3. Beta₂receptors – located in the lungs and peripheral blood vessels cause bronchodilation and vasodilation

c. Parasympathetic Nervous System – innervates the heart through the vagus nerve (the 10^th cranial nerve).

i. The PNS primary neurotransmitter is acetylcholine

ii. Acetylcholine slows the heart rate and atrioventricular conduction

iii. PNS can be stimulated several ways

1. Valalva maneuver

2. Carotid Sinus Massage

3. Distention of the urinary bladder

4. Mammalian dive reflex

d. Other terms that refer to autonomic control of the heart are chronotrophy, inotrophy, and dromotrophy.
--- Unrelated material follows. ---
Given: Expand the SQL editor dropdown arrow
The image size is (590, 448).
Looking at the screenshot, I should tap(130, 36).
i. Chronotrophy – pertains to heart rate

ii. Inotrophy – pertains to cardiac contractility force

iii. Dromotrophy – pertains to the speed of impulse transmission

X. Electrophysiology

a. Intercalated disk – specialized bands of tissue inserted between myocardial cells that increase the rate in which the action potential is spread from cell to cell.
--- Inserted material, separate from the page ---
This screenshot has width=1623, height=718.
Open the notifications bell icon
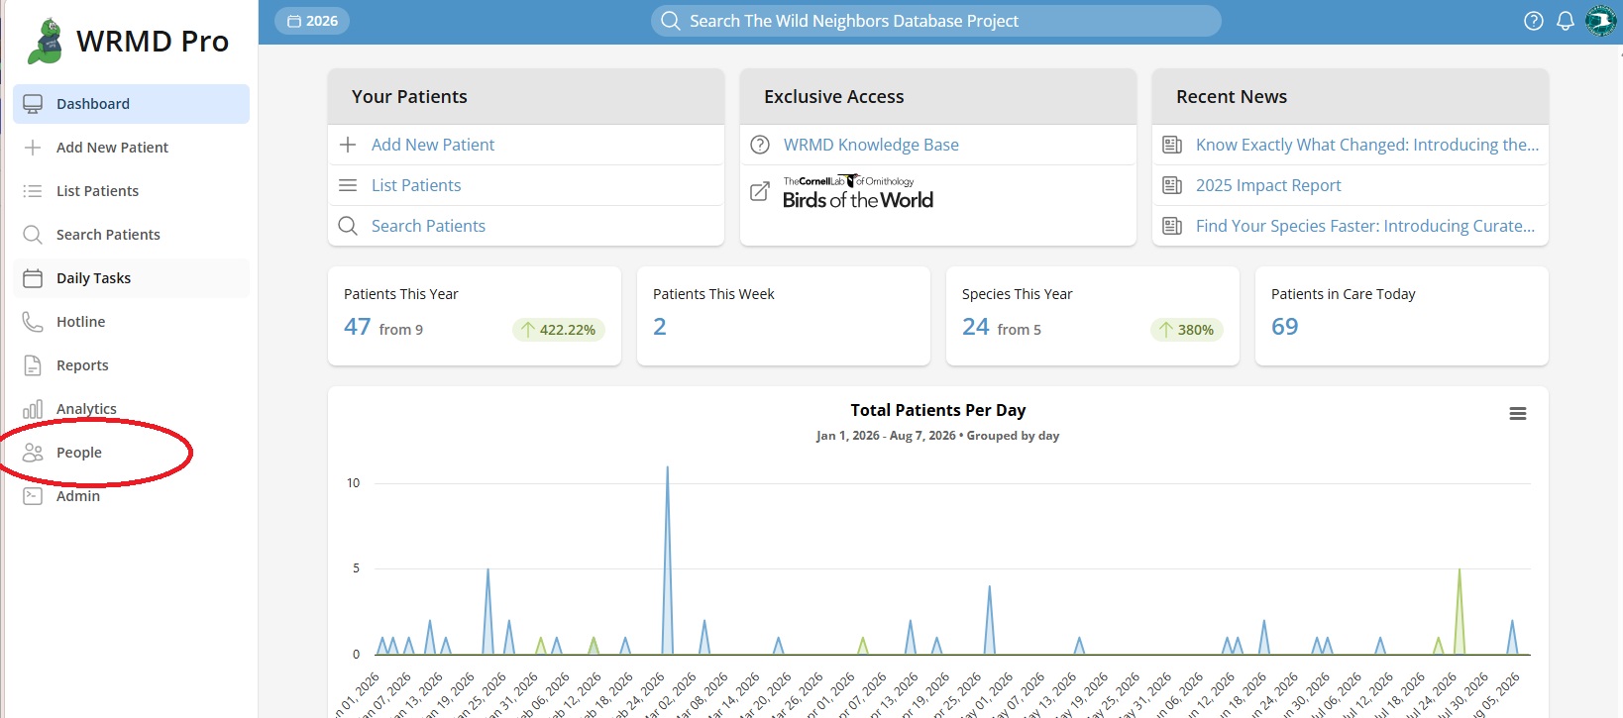(1566, 21)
b. Intercalated disk are located between cardiac muscle fibers and can transmit the electrical impulse 400 times faster.

c. Syncytium – group of cardiac muscle cells that physiologically function as one unit.

d. The heart has 2 syncytium

i. Atrial syncytium – contracts from the superior to inferior so that blood moves to the ventricles

ii. Ventricular syncytium – contracts from inferior to superior so that blood moves from the ventricles to the aorta and the pulmonary artery

e. The synctia are separated by the fiberous structure that supports the valves and physically separates the atria from the ventricles.

f. Atrioventricular (AV) bundle is the only passage between the atria and ventricles for the action potential to pass

g. This provides the “all-or-none” principle

XI. Cardiac Depolarization

a. The cell’s Na+/K+ pump expels Na+ ions from the cell, thus giving the inside of the cell a more negative charge.

b. Resting potential - the state of more anions on the inside of the cell and more cations on the outside of the cell. “The normal electrical state of cardiac cells.”

c. When stimulated, the cell instantaneously opens its Na+/K+ pumps and Na+ cations move into the interior of the cell increasing the charge to +20mV greater than the outside of the cell. Ca++ channels open and slowly allow Ca++ to leak into the cell.

d. Action potential – is the stimulation of myocardial cells as evidenced by a change in the membrane electrical charge, that subsequently spreads across the myocardium

e. This depolarization is spread throughout the heart via synctium and intercalated disk until the entire mass is depolarized – the muscle contracts.

f. Repolarization - K+ then escapes from the inside of the cell until the electrical difference is back to about -90 mV. Na+ is then actively pumped out of the cell and K+ back into the cell via the Na+/K+ pump.

XII. Cardiac conduction system –

a. To accomplish their task, the cells of the cardiac conduction system have the properties of excitability, conductivity, automaticity, and contractility

i. Excitability – ability of the cells to respond to an electrical stimulus

ii. Conductivity – ability of the cells to propagate the electrical impulse from one cell to another

iii. Automaticity – Pacemaker cell’s capability of self depolarization

iv. Contractility – the ability of muscle cells to contract or shorten.

b. Internodal pathways – conduct the initial impulse in the heart from the SA node to the rest of the heart

i. Sinoatrial (SA) node – pacemaker of the heart that fires at a rate of 60 -100 bpm in the adult

ii. Atrioventricular (AV) node – gathers the impulse from the atrial synctium and acts as a gate keeper and slows the impulse giving the ventricles time to fill (intrinsic firing rate 40-60 bpm).

iii. Bundle of His – portion of the ventricle were the atrial fibers gather and focus the impulse.

iv. Right/Left Bundle branches – point at which the Bundle of His divides and travels down the septal portion of the left and right ventrical.

v. Purkinje system – gathers the impulse from the bundle branches and sends the impulse back up into the myocardium from the apex upward. (Intrinsic firing rate 15 -40 bpm).